Hi there, I completely agree with all your thoughts! I have pushed some new commits to reflect these suggestions.

At a high level, the API is still the same, but now:

Following your idea, the cache is now organized in a hierarchical HDF5 file, with the following structure:

.
└── ref_alt_freq (group) (e.g. EAS_AF, EUR_AF)
    └── category (group) (e.g. pi, np, all)
        ├── chrom 1 (group)
        │   ├── keys (dataset) (e.g. 1:60020:T:TA)
        │   └── values (dataset) (e.g. 0.003968250006437302)
        └── chrom 2 (group)
            ├── keys (dataset)
            └── values (dataset)

When needed, the cache is reloaded using ref_alt_freq and category as reference. Then a single dict is created, loading all keys and values from each chromosome.

This approach uses much less memory because the data structure is simpler and there are fewer records.

As for your point (5), it's weird (it took me about 30 minutes on 8 cores). Anyway, I have now migrated the cache building to multiprocessing instead of multithreading, and it is much faster on 8 cores. However, other factors could affect the performance of the building process, such as the storage on which the vcf is stored (e.g. a high performance SSD vs. HDD).

Let me know what you think of these changes!
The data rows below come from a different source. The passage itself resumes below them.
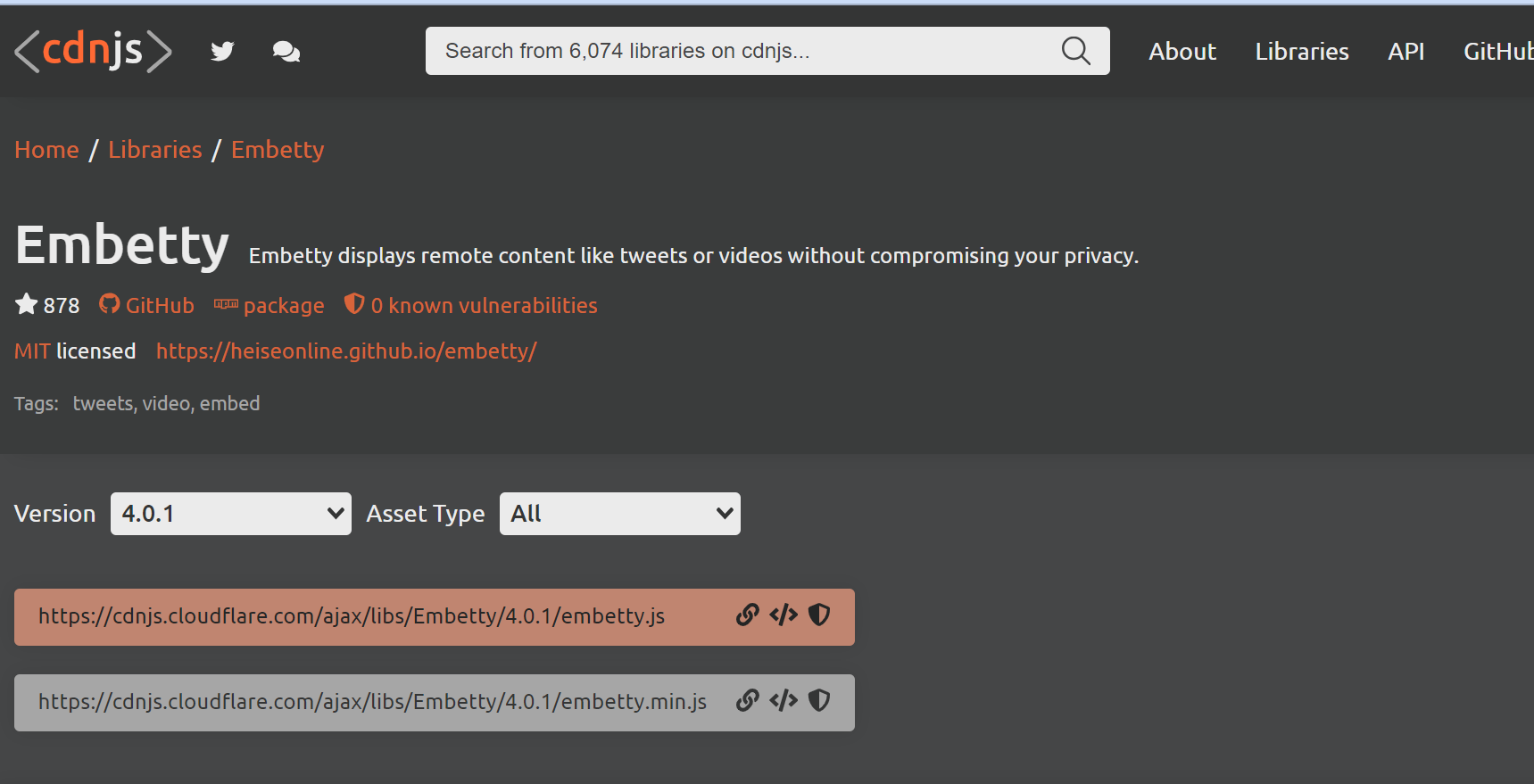Go to About in navigation
Image resolution: width=1534 pixels, height=784 pixels.
tap(1182, 52)
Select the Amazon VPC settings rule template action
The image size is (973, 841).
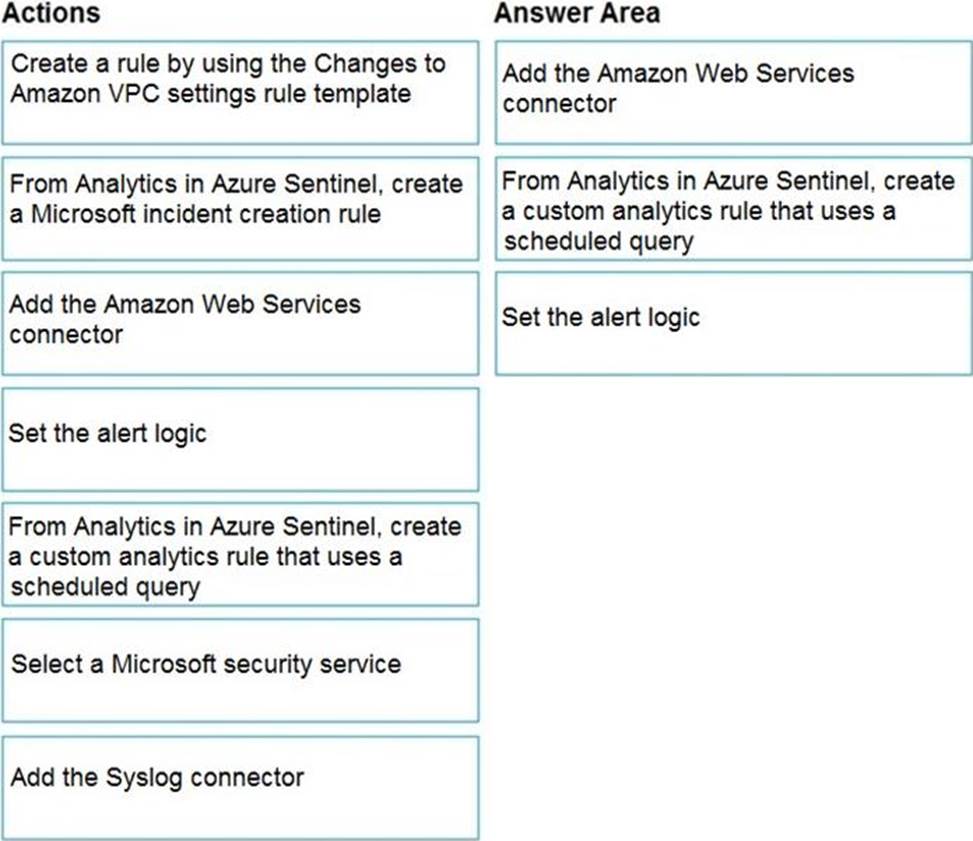click(x=240, y=92)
Cloufield commented 7 months ago

Thanks a lot for your amazing efforts! The latest commit works well. It is much faster than before (less than 3 minutes to build the cache with 4 cores) and uses much less memory and storage. I think the main function is ready and I will merge it now. Probably we can improve some details later (updating/overwriting cache).

sup3rgiu commented 7 months ago

Thank you! Yep, we can improve something in the future, and also add cache support for parallelecheckaf and paralleleinferaf.

Also, I would be very glad if you could update the package on pypi. Thanks again!